* **Required work**
Throughout the material below, tally the lines containing "named" and give the total with no accompanying text.

── Given entries

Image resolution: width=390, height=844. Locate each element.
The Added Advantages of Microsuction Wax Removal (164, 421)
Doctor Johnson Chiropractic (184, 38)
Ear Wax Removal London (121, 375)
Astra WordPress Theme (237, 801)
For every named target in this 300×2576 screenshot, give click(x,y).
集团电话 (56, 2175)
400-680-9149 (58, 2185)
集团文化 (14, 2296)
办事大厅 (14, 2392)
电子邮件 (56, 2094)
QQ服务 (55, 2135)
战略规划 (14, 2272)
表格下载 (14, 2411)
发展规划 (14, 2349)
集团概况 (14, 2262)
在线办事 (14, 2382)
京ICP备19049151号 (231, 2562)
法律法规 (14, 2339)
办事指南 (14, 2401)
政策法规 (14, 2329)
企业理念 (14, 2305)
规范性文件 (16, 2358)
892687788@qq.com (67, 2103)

────
── Given entries

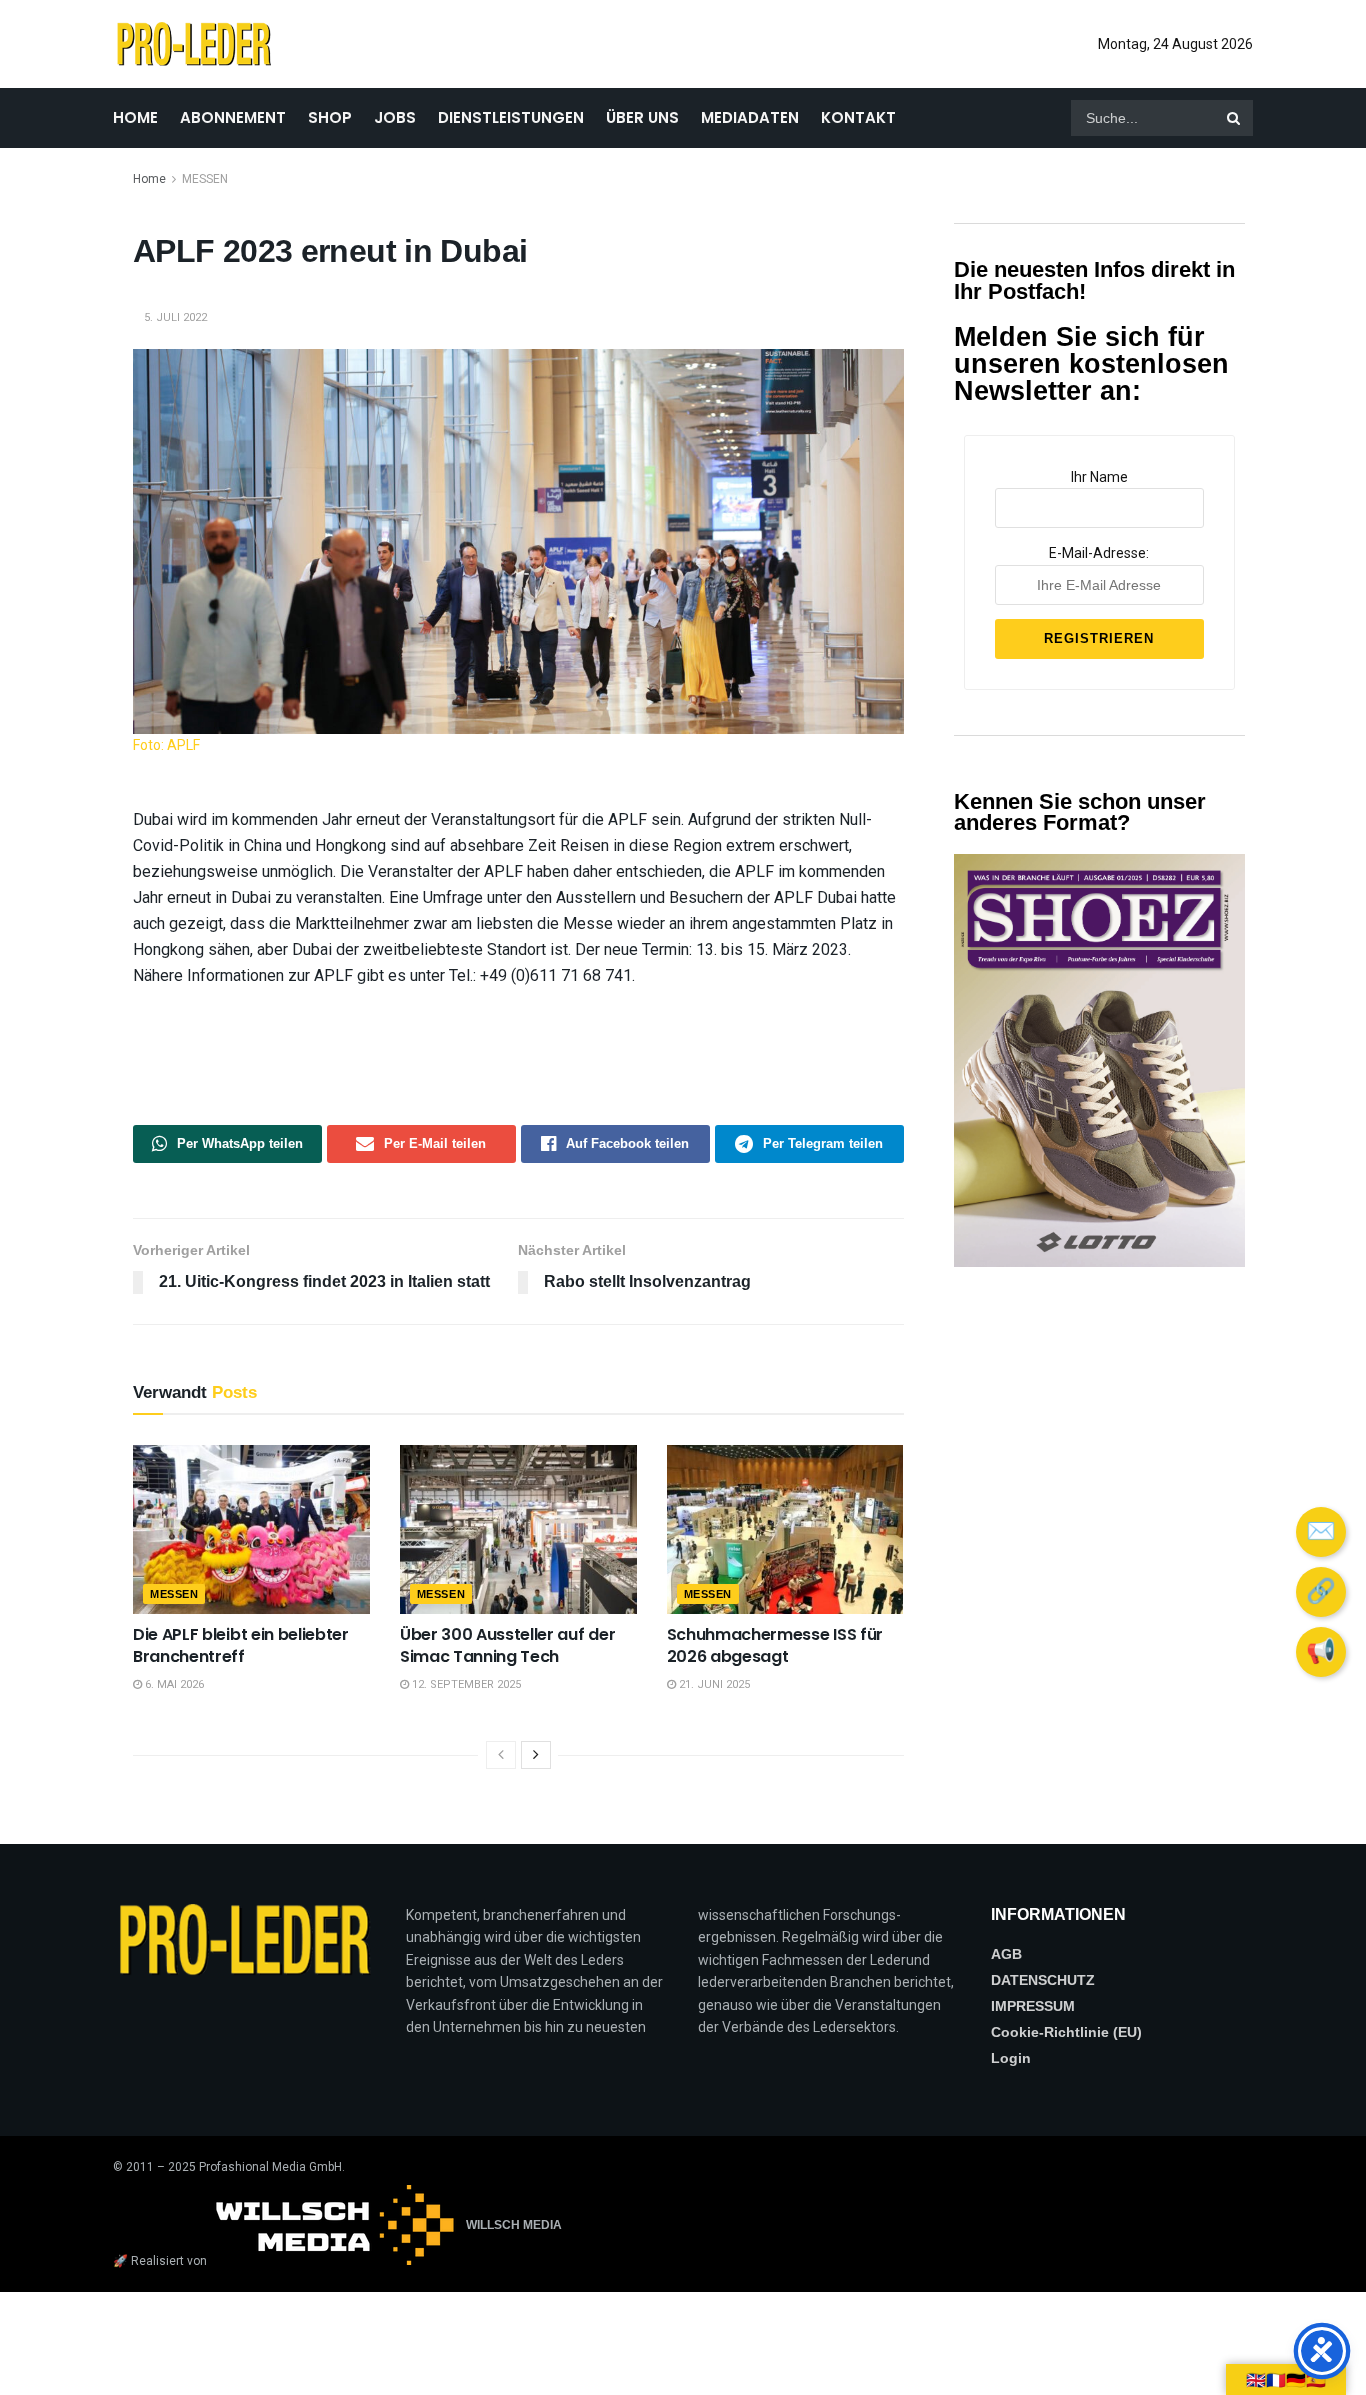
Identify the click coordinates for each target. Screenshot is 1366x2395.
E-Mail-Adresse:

────
── Given entries

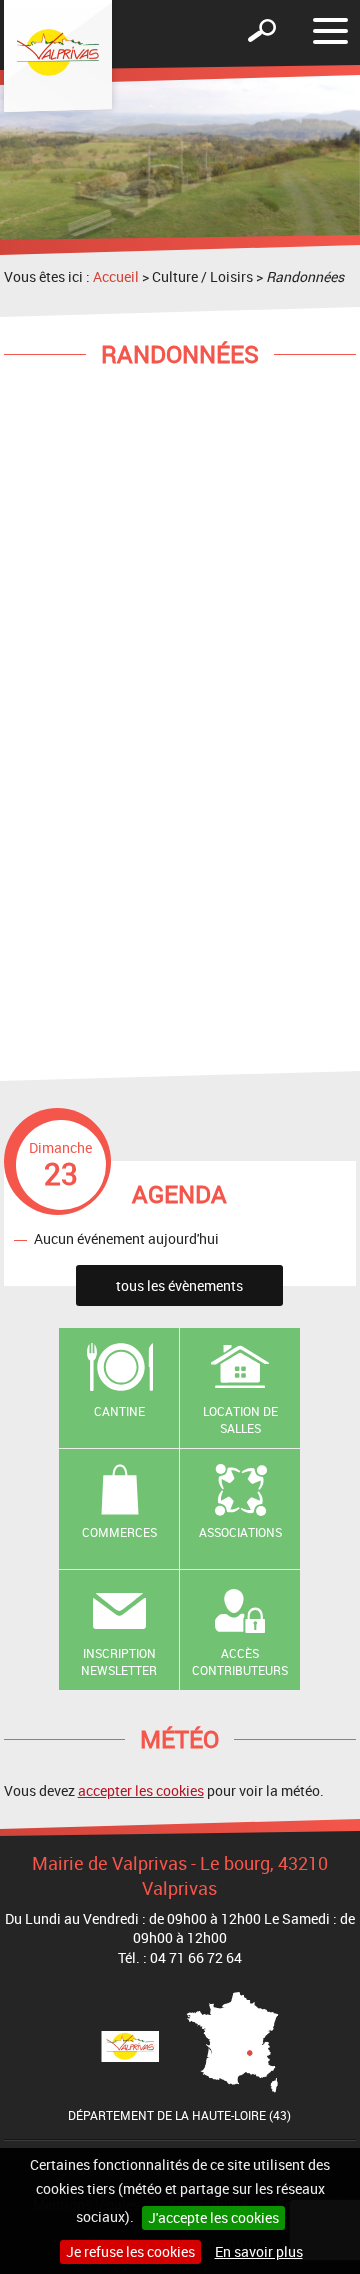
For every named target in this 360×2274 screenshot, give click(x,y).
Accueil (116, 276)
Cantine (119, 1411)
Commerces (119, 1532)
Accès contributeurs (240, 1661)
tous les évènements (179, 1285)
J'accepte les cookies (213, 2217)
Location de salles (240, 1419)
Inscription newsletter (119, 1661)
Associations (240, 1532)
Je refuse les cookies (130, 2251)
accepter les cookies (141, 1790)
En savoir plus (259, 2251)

────

* **Result for this exercise**
2